A discursive space still has to be established for raising consciousness as to why these things happen, however. What they don’t teach you at school, and what you can only ever learn the hard way, is that that sense of being under examination never really goes away. I have found that my inability to respond to standardised testing and high pressure examinations has followed me persistently, for instance. Even though I have purposefully pursued qualifications since college that do not require an exam, I still find myself having to bend different systems to my will in order to find other ways to demonstrate my capabilities to those who have the power to make decisions about my life — even in medical exams. Twelve years on from my GCSE results, I might have a Masters degree and a book out, but the pressure felt to prove my worth or my ability against the inconsistent record of my inconsistent life is suffocating.

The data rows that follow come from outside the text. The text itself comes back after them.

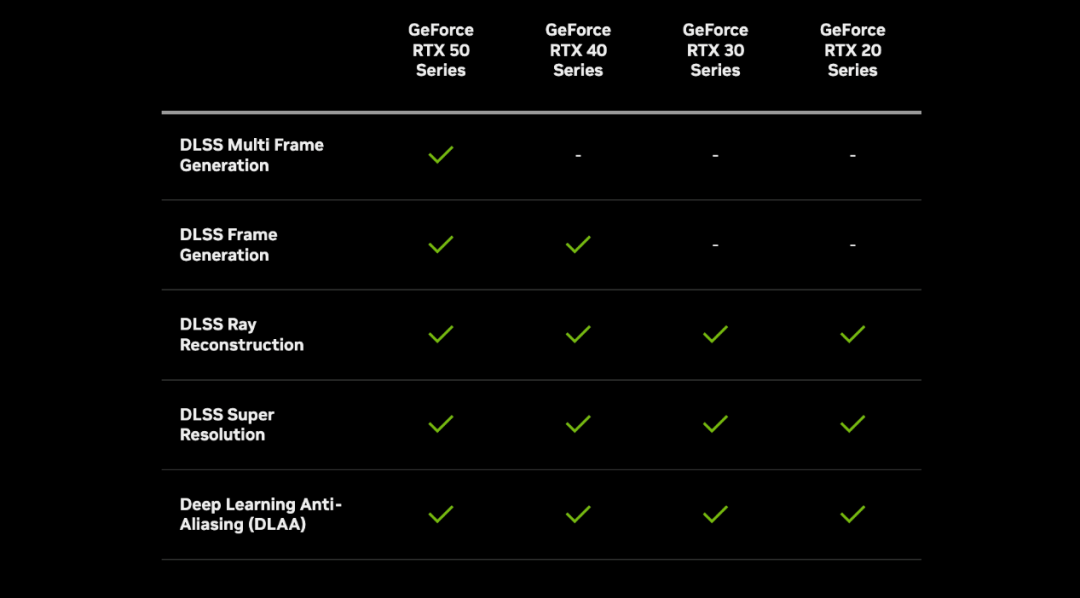Click the DLSS Ray Reconstruction label
The height and width of the screenshot is (598, 1080).
[x=241, y=334]
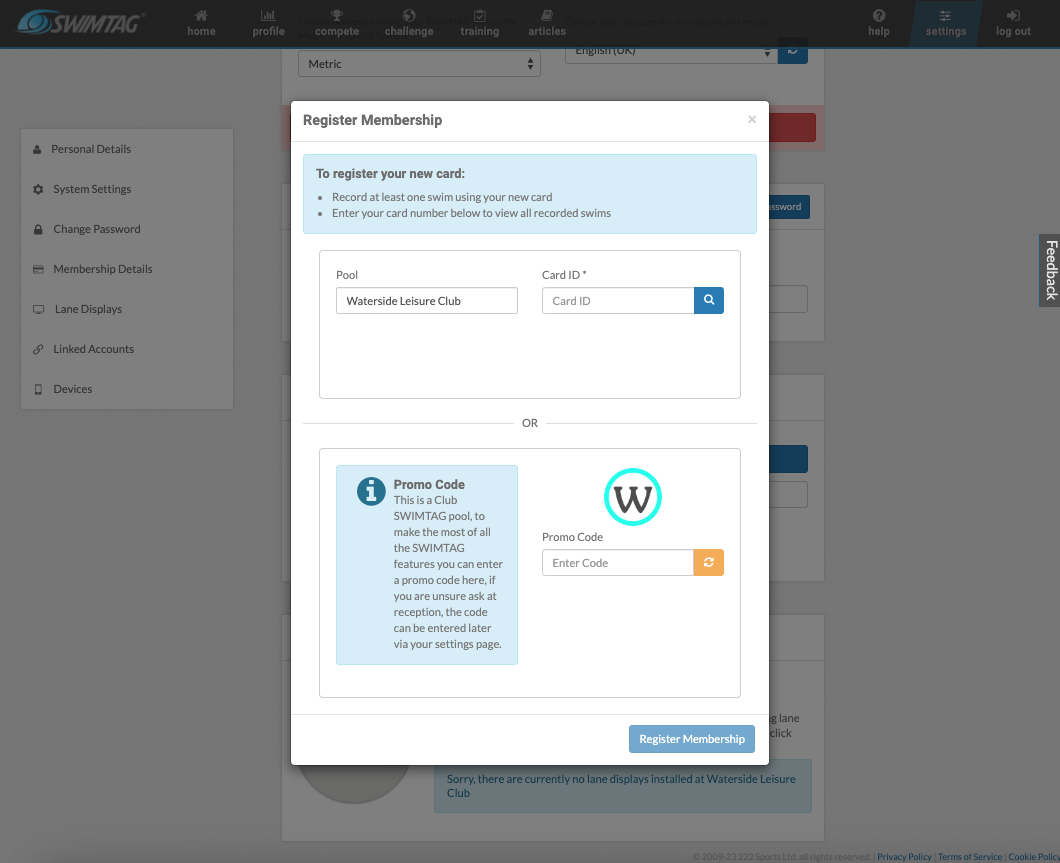Select Membership Details in the sidebar
The height and width of the screenshot is (863, 1060).
[103, 269]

The reality, as this exams debacle proves, is that the stakes are too high for the majority of children and young adults, especially those who cannot afford to keep a clean record. It only takes a bad day or, even worse, alternative brain wiring an an incompatible form of learning, to make you feel good for nothing for the rest of your twenties, if not longer. I’m reminded of Fisher’s essay “Good For Nothing” here, of course. The illusion of meritocracy that has been shattered by this deferral to an algorithm may have just politicised a generation in much the same way the trebling of tuition fees did. It demonstrates how an incompetent elite falls back on tactics of low-level subjugation at every level of society, epitomising the structure of feeling that Mark was speaking to when he wrote the following:

For some time now, one of the most successful tactics of the ruling class has been responsibilisation. Each individual member of the subordinate class is encouraged into feeling that their poverty, lack of opportunities, or unemployment, is their fault and their fault alone. Individuals will blame themselves rather than social structures, which in any case they have been induced into believing do not really exist (they are just excuses, called upon by the weak). What Smail calls ‘magical voluntarism’ — the belief that it is within every individual’s power to make themselves whatever they want to be — is the dominant ideology and unofficial religion of contemporary capitalist society, pushed by reality TV ‘experts’ and business gurus as much as by politicians. Magical voluntarism is both an effect and a cause of the currently historically low level of class consciousness. It is the flipside of depression — whose underlying conviction is that we are all uniquely responsible for our own misery and therefore deserve it. A particularly vicious double bind is imposed on the long-term unemployed in the UK now: a population that has all its life been sent the message that it is good for nothing is simultaneously told that it can do anything it wants to do.

The establishment of this kind of consciousness begins on (and is exacerbated by) successive results days every year. The establishment, however, has accidentally revealed its hand. It has revealed the structure often kept hidden behind their insistence on magical voluntarism. The media and even your average Twitter user has followed suit, revealing just how deep-rooted this structure goes, and how mundane it believes its deflation of young people’s worth is. The truth is that this kind of malignant bureaucracy, tilted in the favour of the children of elites, has been getting away with this sort of bullshit for decades.

3 Comments

  1. While I do kinda agree with your post, I’m not sure if I feel the same way about you on grade inflation. As an 18-year-old who’s doing his November 2020 IB (and with a few friends doing As), grade inflation terrifies me, probably because of my impostor syndrome. I mean, I want to be a physics, but I’m continually terrified that my physics grades have been inflated and I would be not great at physics after all. Not quite rational, yes, but that’s how I feel.